I like to return to Daniel Pennac’s passionate defence of reading for pleasure, “The Rights of the Reader” as a trusted guide for how to deal with a reading slump. Rights 1 (the right not to read) and 3 (the right not to finish a book) apply directly and definitely should be respected. He reminds us that there is nothing wrong with not reading, “Most readers exercise the right not to read on a daily basis. Given the choice between a good book and a bad TV show, the latter wins out more often than we care to admit. Nor do we read all the time. Bouts of reading are often punctuated by long periods of abstinence.”
The point is, it’s okay. Our children follow their own reading paths that will meander through these rocky patches of not reading. What is perhaps more important is how can we as adult caregivers entice them gently to keep trying to find that one book that will guide them out?
So, to answer that question, here are ten suggestions for how to get out of a reading slump:
- Revisit an old favourite: Sometimes we find comfort in the familiar. Reread a tried and tested book that you know makes you feel good (even if you don’t finish it).
- Join or start a book club: Talking to others about books can be the inspiration you need to get started again.
- Find somewhere exciting to read: A change of scenery can change our perspective and mood; build a fort, have a picnic in the garden or park, hide away somewhere, read by torchlight under the covers.
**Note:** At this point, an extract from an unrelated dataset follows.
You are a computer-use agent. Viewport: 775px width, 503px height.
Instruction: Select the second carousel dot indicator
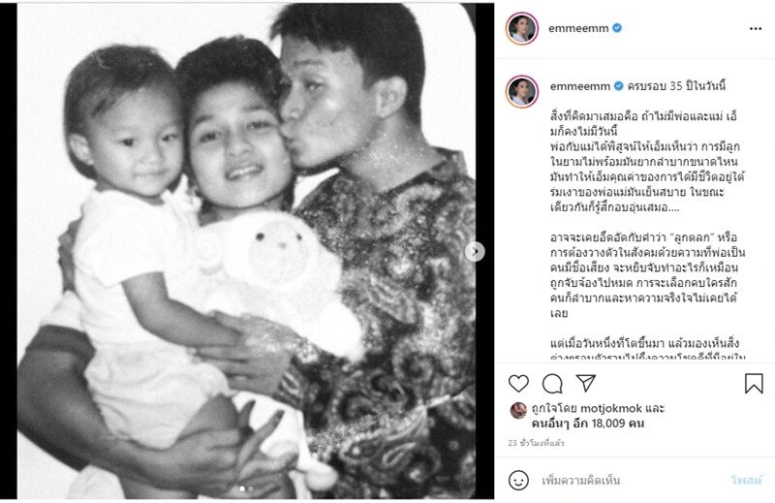(x=251, y=488)
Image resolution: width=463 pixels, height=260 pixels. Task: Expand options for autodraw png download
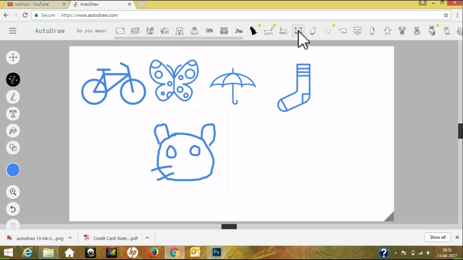coord(70,238)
- Try an audiobook: The same amount of story for less effort. This might just be the steppingstone you need to get you out of the slump.
- Reorganise your bookshelf: By colour, by author, by genre – whatever takes your fancy. Just being around your collection can be a boost, plus you never know what unread treasures you might find.
- See it, then read it: Sometimes watching the movie can inspire you to read the book.
- Read a poem: Why not start small and short to reconnect with words on the page?
- Try a graphic novel: This can be a great way to switch it up in terms of what a story looks like. Stories come in all shapes and sizes after all.
- Log off and schedule reading time: We all know the internet is the black hole of time, so why not plan short, manageable chunks of time to spend where you pretend the internet doesn’t exist.
- Write instead: If you can’t find the story you want to read, write one instead! Have fun with characters, settings and plots and see where it takes you.